> _PROBLEM DETAILS_
The records below must be transcribed exactly.

> _EXCERPTED RECORDS_
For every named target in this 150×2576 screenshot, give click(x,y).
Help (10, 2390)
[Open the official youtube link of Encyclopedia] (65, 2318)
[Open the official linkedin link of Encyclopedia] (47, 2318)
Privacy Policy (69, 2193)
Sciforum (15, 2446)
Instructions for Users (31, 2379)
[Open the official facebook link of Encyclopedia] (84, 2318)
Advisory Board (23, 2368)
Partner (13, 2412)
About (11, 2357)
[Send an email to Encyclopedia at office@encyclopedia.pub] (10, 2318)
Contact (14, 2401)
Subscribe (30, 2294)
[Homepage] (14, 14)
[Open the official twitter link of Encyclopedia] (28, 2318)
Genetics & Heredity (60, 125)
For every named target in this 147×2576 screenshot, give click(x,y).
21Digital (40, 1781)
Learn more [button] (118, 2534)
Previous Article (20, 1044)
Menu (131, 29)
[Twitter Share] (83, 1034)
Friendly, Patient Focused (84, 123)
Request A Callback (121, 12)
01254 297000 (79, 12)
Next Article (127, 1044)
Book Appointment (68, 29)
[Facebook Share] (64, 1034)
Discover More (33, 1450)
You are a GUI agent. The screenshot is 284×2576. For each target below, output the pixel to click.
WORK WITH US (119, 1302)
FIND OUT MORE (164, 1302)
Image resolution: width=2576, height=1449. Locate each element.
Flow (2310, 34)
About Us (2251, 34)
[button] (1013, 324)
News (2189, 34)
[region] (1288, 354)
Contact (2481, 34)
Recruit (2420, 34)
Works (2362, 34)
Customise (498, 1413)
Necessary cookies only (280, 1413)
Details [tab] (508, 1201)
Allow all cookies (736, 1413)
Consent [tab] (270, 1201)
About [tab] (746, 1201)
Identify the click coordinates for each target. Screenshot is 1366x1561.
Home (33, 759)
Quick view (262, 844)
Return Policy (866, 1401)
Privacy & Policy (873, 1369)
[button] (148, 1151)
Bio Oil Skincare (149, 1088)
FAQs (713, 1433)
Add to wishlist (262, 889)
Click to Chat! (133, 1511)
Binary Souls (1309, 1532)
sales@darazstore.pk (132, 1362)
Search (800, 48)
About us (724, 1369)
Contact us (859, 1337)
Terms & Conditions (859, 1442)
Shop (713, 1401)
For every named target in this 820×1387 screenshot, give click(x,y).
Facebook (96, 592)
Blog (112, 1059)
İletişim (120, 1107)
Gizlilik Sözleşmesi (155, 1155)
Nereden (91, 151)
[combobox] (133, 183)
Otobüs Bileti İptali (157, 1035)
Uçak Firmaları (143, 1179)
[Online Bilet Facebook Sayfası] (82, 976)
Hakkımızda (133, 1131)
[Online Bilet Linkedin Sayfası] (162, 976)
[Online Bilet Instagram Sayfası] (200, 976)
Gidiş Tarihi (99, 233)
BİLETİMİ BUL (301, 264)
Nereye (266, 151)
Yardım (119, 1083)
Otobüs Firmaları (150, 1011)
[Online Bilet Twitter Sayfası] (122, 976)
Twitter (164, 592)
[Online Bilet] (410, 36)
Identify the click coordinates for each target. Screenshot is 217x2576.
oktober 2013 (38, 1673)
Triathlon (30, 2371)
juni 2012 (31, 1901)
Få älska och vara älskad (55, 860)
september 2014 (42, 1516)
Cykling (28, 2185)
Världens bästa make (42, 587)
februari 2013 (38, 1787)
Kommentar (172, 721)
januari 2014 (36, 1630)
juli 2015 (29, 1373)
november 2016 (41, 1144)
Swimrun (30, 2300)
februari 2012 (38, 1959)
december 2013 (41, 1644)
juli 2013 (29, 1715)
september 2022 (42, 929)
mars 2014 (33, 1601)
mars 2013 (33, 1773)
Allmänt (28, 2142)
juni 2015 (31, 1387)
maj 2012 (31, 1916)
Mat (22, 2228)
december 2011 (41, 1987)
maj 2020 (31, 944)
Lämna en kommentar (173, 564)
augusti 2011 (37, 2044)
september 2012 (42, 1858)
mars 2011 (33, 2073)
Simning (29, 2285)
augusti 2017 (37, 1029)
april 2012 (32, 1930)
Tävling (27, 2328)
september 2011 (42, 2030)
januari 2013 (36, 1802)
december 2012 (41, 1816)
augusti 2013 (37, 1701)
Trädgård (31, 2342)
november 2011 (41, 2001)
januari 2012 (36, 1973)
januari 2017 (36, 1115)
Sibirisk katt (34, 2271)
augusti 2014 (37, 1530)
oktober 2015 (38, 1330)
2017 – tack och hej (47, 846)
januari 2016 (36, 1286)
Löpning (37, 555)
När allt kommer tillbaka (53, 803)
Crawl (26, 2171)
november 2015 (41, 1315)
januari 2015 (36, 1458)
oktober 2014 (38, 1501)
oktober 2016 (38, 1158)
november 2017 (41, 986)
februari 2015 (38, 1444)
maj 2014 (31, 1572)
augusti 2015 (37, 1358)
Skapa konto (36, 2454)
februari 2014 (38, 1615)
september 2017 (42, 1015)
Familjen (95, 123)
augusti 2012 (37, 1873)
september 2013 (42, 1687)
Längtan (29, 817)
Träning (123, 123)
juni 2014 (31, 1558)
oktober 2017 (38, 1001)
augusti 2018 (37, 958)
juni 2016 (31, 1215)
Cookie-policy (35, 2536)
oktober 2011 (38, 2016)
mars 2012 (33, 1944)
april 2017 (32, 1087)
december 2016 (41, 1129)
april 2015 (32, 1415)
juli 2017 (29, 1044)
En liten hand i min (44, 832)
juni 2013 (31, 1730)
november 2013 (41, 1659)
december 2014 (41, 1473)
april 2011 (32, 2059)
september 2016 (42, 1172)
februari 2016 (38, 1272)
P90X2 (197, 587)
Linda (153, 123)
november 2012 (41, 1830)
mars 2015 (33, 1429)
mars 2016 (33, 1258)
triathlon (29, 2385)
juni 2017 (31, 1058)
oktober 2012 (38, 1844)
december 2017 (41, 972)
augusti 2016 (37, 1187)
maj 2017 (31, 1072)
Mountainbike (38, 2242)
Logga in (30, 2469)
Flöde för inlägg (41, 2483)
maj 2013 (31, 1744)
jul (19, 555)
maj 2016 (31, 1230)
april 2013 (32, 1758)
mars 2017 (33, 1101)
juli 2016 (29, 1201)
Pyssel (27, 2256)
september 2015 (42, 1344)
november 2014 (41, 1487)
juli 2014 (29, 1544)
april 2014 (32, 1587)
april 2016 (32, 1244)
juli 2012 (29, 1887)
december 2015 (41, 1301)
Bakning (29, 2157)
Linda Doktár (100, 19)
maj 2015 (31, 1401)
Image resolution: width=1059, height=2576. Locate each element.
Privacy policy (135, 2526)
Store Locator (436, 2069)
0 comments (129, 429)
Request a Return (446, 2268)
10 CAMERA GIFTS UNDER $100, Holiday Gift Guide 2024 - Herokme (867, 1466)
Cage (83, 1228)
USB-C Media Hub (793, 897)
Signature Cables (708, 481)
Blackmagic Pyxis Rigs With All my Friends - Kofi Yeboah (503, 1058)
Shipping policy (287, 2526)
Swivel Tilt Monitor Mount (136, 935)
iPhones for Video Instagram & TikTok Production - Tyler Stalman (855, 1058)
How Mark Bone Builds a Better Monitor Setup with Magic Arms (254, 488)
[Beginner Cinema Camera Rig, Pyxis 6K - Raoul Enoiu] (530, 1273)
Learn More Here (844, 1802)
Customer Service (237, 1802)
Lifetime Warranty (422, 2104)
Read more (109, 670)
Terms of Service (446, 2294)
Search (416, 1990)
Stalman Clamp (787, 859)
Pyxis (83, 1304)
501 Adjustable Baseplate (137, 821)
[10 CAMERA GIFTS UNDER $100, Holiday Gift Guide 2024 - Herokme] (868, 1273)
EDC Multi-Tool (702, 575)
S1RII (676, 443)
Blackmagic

> _TASK OUTPUT_
For every named target in this 150×2576 screenshot, give click(x,y).
Help (10, 2390)
[Open the official youtube link of Encyclopedia] (65, 2318)
[Open the official linkedin link of Encyclopedia] (47, 2318)
Privacy Policy (69, 2193)
Sciforum (15, 2446)
Instructions for Users (31, 2379)
[Open the official facebook link of Encyclopedia] (84, 2318)
Advisory Board (23, 2368)
Partner (13, 2412)
About (11, 2357)
[Send an email to Encyclopedia at office@encyclopedia.pub] (10, 2318)
Contact (14, 2401)
Subscribe (30, 2294)
[Homepage] (14, 14)
[Open the official twitter link of Encyclopedia] (28, 2318)
Genetics & Heredity (60, 125)
For every named target in this 147×2576 screenshot, give click(x,y).
21Digital (40, 1781)
Learn more [button] (118, 2534)
Previous Article (20, 1044)
Menu (131, 29)
[Twitter Share] (83, 1034)
Friendly, Patient Focused (84, 123)
Request A Callback (121, 12)
01254 297000 (79, 12)
Next Article (127, 1044)
Book Appointment (68, 29)
[Facebook Share] (64, 1034)
Discover More (33, 1450)
You are a GUI agent. The screenshot is 284×2576. For each target below, output the pixel to click.
WORK WITH US (119, 1302)
FIND OUT MORE (164, 1302)
Image resolution: width=2576, height=1449. Locate each element.
Flow (2310, 34)
About Us (2251, 34)
[button] (1013, 324)
News (2189, 34)
[region] (1288, 354)
Contact (2481, 34)
Recruit (2420, 34)
Works (2362, 34)
Customise (498, 1413)
Necessary cookies only (280, 1413)
Details [tab] (508, 1201)
Allow all cookies (736, 1413)
Consent [tab] (270, 1201)
About [tab] (746, 1201)
Identify the click coordinates for each target. Screenshot is 1366x1561.
Home (33, 759)
Quick view (262, 844)
Return Policy (866, 1401)
Privacy & Policy (873, 1369)
[button] (148, 1151)
Bio Oil Skincare (149, 1088)
FAQs (713, 1433)
Add to wishlist (262, 889)
Click to Chat! (133, 1511)
Binary Souls (1309, 1532)
sales@darazstore.pk (132, 1362)
Search (800, 48)
About us (724, 1369)
Contact us (859, 1337)
Terms & Conditions (859, 1442)
Shop (713, 1401)
For every named target in this 820×1387 screenshot, give click(x,y).
Facebook (96, 592)
Blog (112, 1059)
İletişim (120, 1107)
Gizlilik Sözleşmesi (155, 1155)
Nereden (91, 151)
[combobox] (133, 183)
Otobüs Bileti İptali (157, 1035)
Uçak Firmaları (143, 1179)
[Online Bilet Facebook Sayfası] (82, 976)
Hakkımızda (133, 1131)
[Online Bilet Linkedin Sayfası] (162, 976)
[Online Bilet Instagram Sayfası] (200, 976)
Gidiş Tarihi (99, 233)
BİLETİMİ BUL (301, 264)
Nereye (266, 151)
Yardım (119, 1083)
Otobüs Firmaları (150, 1011)
[Online Bilet Twitter Sayfası] (122, 976)
Twitter (164, 592)
[Online Bilet] (410, 36)
Identify the click coordinates for each target. Screenshot is 217x2576.
oktober 2013 (38, 1673)
Triathlon (30, 2371)
juni 2012 (31, 1901)
Få älska och vara älskad (55, 860)
september 2014 (42, 1516)
Cykling (28, 2185)
Världens bästa make (42, 587)
februari 2013 (38, 1787)
Kommentar (172, 721)
januari 2014 (36, 1630)
juli 2015 (29, 1373)
november 2016 (41, 1144)
Swimrun (30, 2300)
februari 2012 (38, 1959)
december 2013 (41, 1644)
juli 2013 (29, 1715)
september 2022 (42, 929)
mars 2014 (33, 1601)
mars 2013 (33, 1773)
Allmänt (28, 2142)
juni 2015 (31, 1387)
maj 2012 (31, 1916)
Mat (22, 2228)
december 2011 (41, 1987)
maj 2020 (31, 944)
Lämna en kommentar (173, 564)
augusti 2011 (37, 2044)
september 2012 (42, 1858)
mars 2011 (33, 2073)
Simning (29, 2285)
augusti 2017 (37, 1029)
april 2012 (32, 1930)
Tävling (27, 2328)
september 2011 (42, 2030)
januari 2013 (36, 1802)
december 2012 (41, 1816)
augusti 2013 (37, 1701)
Trädgård (31, 2342)
november 2011 (41, 2001)
januari 2012 (36, 1973)
januari 2017 (36, 1115)
Sibirisk katt (34, 2271)
augusti 2014 (37, 1530)
oktober 2015 (38, 1330)
2017 – tack och hej (47, 846)
januari 2016 (36, 1286)
Löpning (37, 555)
När allt kommer tillbaka (53, 803)
Crawl (26, 2171)
november 2015 (41, 1315)
januari 2015 (36, 1458)
oktober 2014 (38, 1501)
oktober 2016 (38, 1158)
november 2017 (41, 986)
februari 2015 (38, 1444)
maj 2014 (31, 1572)
augusti 2015 (37, 1358)
Skapa konto (36, 2454)
februari 2014 (38, 1615)
september 2017 (42, 1015)
Familjen (95, 123)
augusti 2012 (37, 1873)
september 2013 (42, 1687)
Längtan (29, 817)
Träning (123, 123)
juni 2014 (31, 1558)
oktober 2017 (38, 1001)
augusti 2018 (37, 958)
juni 2016 (31, 1215)
Cookie-policy (35, 2536)
oktober 2011 (38, 2016)
mars 2012 (33, 1944)
april 2017 (32, 1087)
december 2016 (41, 1129)
april 2015 (32, 1415)
juli 2017 (29, 1044)
En liten hand i min (44, 832)
juni 2013 (31, 1730)
november 2013 (41, 1659)
december 2014 (41, 1473)
april 2011 (32, 2059)
september 2016 (42, 1172)
februari 2016 (38, 1272)
P90X2 (197, 587)
Linda (153, 123)
november 2012 (41, 1830)
mars 2015 (33, 1429)
mars 2016 (33, 1258)
triathlon (29, 2385)
juni 2017 (31, 1058)
oktober 2012 (38, 1844)
december 2017 (41, 972)
augusti 2016 (37, 1187)
maj 2017 (31, 1072)
Mountainbike (38, 2242)
Logga in (30, 2469)
Flöde för inlägg (41, 2483)
maj 2013 (31, 1744)
jul (19, 555)
maj 2016 (31, 1230)
april 2013 (32, 1758)
mars 2017 (33, 1101)
juli 2016 (29, 1201)
Pyssel (27, 2256)
september 2015 (42, 1344)
november 2014 (41, 1487)
juli 2014 (29, 1544)
april 2014 (32, 1587)
april 2016 (32, 1244)
juli 2012 (29, 1887)
december 2015 (41, 1301)
Bakning (29, 2157)
Linda Doktár (100, 19)
maj 2015 (31, 1401)
Image resolution: width=1059, height=2576. Locate each element.
Privacy policy (135, 2526)
Store Locator (436, 2069)
0 comments (129, 429)
Request a Return (446, 2268)
10 CAMERA GIFTS UNDER $100, Holiday Gift Guide 2024 - Herokme (867, 1466)
Cage (83, 1228)
USB-C Media Hub (793, 897)
Signature Cables (708, 481)
Blackmagic Pyxis Rigs With All my Friends - Kofi Yeboah (503, 1058)
Shipping policy (287, 2526)
Swivel Tilt Monitor Mount (136, 935)
iPhones for Video Instagram & TikTok Production - Tyler Stalman (855, 1058)
How Mark Bone Builds a Better Monitor Setup with Magic Arms (254, 488)
[Beginner Cinema Camera Rig, Pyxis 6K - Raoul Enoiu] (530, 1273)
Learn More Here (844, 1802)
Customer Service (237, 1802)
Lifetime Warranty (422, 2104)
Read more (109, 670)
Terms of Service (446, 2294)
Search (416, 1990)
Stalman Clamp (787, 859)
Pyxis (83, 1304)
501 Adjustable Baseplate (137, 821)
[10 CAMERA GIFTS UNDER $100, Holiday Gift Guide 2024 - Herokme] (868, 1273)
EDC Multi-Tool (702, 575)
S1RII (676, 443)
Blackmagic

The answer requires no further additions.